- _Collected data entries_
**********
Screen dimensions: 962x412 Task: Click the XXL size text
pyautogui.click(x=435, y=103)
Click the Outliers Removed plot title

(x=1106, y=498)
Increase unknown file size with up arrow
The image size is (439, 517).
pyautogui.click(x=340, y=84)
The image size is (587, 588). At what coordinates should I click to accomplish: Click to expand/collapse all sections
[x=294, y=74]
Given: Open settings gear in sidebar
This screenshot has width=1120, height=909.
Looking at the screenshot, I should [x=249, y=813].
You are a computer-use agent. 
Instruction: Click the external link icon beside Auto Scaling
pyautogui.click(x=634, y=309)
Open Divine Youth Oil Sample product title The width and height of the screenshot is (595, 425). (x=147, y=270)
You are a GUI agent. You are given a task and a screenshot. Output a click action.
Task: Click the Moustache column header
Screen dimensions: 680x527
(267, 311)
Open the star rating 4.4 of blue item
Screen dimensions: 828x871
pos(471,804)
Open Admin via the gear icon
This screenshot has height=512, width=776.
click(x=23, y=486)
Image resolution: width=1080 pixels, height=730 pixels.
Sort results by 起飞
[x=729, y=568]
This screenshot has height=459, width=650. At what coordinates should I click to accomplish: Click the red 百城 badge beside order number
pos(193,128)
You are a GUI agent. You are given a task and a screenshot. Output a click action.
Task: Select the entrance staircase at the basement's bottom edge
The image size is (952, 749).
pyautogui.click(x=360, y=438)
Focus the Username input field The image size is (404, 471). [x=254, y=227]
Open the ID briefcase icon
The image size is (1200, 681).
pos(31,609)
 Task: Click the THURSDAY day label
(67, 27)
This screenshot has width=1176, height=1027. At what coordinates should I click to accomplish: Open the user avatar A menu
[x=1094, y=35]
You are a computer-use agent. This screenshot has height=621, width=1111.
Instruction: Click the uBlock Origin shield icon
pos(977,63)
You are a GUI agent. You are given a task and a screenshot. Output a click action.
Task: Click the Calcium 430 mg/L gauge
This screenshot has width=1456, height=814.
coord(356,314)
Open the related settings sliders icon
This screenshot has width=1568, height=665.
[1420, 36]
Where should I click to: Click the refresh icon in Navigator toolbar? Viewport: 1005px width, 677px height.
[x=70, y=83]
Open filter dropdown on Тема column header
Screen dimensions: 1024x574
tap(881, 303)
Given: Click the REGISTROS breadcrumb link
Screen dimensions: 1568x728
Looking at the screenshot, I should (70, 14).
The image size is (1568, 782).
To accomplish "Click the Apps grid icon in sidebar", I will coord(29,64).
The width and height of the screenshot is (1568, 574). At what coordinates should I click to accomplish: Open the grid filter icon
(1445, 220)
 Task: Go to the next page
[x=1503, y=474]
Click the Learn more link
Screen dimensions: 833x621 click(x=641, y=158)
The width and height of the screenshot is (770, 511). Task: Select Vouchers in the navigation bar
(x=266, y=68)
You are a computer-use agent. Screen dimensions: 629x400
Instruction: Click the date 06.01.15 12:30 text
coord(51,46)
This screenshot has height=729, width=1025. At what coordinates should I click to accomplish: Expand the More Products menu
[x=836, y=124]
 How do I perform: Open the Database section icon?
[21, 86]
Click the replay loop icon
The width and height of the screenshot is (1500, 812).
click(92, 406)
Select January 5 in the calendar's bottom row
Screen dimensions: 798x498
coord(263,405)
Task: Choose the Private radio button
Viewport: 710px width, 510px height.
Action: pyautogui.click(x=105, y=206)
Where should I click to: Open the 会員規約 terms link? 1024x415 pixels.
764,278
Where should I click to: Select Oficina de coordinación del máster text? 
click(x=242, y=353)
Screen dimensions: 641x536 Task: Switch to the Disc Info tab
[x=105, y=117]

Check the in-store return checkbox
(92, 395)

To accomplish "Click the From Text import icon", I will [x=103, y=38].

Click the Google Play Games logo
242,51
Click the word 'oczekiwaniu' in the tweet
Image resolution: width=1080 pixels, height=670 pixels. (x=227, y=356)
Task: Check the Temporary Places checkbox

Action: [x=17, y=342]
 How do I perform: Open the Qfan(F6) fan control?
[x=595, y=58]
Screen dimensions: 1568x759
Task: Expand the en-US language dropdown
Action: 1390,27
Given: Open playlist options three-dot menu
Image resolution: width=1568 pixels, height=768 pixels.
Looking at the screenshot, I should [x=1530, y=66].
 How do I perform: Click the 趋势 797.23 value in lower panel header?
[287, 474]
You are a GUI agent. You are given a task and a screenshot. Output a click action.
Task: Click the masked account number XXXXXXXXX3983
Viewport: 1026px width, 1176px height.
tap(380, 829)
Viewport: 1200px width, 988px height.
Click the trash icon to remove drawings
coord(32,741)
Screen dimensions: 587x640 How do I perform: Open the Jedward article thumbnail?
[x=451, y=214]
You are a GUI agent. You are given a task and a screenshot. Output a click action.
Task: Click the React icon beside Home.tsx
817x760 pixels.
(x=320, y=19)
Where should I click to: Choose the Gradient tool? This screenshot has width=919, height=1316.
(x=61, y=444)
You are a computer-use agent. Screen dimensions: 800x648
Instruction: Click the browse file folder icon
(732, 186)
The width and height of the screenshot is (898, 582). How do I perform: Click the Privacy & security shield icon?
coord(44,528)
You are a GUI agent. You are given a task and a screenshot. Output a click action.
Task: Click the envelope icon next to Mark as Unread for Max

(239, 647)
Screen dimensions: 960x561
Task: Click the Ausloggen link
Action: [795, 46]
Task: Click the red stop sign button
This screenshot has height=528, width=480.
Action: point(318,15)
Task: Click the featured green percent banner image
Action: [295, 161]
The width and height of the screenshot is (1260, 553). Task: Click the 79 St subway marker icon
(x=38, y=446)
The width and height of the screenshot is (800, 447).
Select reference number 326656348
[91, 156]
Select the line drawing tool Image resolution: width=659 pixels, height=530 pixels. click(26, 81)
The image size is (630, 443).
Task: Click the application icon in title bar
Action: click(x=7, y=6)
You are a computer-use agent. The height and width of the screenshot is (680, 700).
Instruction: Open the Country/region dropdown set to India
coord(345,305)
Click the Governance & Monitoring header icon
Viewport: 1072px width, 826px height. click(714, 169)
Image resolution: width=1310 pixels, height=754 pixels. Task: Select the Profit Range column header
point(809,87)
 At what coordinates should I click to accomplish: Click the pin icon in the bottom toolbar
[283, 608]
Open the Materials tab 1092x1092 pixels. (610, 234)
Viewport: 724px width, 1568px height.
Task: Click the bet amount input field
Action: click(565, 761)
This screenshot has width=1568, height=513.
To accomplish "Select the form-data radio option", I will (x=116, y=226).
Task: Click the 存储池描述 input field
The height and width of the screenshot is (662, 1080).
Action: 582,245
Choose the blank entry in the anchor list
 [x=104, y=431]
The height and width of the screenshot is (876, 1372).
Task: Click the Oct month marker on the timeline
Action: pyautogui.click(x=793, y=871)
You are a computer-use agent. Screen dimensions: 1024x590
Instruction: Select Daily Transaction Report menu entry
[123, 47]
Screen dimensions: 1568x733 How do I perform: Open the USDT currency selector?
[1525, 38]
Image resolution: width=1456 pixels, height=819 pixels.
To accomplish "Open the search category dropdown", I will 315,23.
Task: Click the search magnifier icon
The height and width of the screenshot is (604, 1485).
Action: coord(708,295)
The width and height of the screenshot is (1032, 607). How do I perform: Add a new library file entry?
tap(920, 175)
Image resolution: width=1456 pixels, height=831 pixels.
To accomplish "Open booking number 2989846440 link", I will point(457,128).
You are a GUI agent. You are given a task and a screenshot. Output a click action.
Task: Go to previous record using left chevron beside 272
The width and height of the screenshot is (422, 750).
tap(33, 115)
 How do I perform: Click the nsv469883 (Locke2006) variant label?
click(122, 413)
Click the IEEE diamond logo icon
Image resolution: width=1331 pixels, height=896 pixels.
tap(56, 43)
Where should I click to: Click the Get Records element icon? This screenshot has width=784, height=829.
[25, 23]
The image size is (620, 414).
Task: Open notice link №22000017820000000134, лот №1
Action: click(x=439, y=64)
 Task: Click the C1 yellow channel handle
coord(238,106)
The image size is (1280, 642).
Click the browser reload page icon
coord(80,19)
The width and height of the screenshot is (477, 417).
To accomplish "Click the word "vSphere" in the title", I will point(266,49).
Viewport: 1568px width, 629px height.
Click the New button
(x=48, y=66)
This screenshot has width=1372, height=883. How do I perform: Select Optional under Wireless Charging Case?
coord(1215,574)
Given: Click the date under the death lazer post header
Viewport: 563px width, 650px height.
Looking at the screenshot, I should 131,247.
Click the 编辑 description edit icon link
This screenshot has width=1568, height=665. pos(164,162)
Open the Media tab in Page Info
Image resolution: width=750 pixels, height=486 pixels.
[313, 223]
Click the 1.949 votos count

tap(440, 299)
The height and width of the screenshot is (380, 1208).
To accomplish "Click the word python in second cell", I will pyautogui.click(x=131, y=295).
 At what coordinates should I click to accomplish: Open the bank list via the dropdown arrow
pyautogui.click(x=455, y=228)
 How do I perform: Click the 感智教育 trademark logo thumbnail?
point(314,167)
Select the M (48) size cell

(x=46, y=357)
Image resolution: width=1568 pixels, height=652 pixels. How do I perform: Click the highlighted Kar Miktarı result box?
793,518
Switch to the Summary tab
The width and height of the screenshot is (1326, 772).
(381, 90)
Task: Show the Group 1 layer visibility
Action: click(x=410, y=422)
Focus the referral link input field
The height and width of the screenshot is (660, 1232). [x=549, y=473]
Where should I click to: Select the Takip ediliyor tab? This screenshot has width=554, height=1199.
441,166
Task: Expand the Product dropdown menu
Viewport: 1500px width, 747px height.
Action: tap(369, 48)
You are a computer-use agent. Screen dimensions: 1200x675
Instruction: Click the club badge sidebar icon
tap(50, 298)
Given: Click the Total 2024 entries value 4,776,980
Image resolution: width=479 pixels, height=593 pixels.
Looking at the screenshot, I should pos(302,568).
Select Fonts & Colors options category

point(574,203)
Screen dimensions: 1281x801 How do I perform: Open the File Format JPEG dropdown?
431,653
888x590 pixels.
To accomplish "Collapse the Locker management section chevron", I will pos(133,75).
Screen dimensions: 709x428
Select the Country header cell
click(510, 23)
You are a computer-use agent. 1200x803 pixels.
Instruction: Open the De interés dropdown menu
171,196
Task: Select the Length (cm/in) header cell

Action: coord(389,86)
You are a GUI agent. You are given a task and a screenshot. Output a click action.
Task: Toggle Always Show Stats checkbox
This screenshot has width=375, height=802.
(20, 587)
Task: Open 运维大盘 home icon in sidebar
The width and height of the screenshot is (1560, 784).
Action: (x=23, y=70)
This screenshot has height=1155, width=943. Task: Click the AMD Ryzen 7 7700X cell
**********
- _ACTION ITEM_
Only the lines from the first line of the records through the one containing "Given: Open settings gear in sidebar" should be reproduced, exactly, with both of them included.

- _RESULT_
Screen dimensions: 962x412 Task: Click the XXL size text
pyautogui.click(x=435, y=103)
Click the Outliers Removed plot title

(x=1106, y=498)
Increase unknown file size with up arrow
The image size is (439, 517).
pyautogui.click(x=340, y=84)
The image size is (587, 588). At what coordinates should I click to accomplish: Click to expand/collapse all sections
[x=294, y=74]
Given: Open settings gear in sidebar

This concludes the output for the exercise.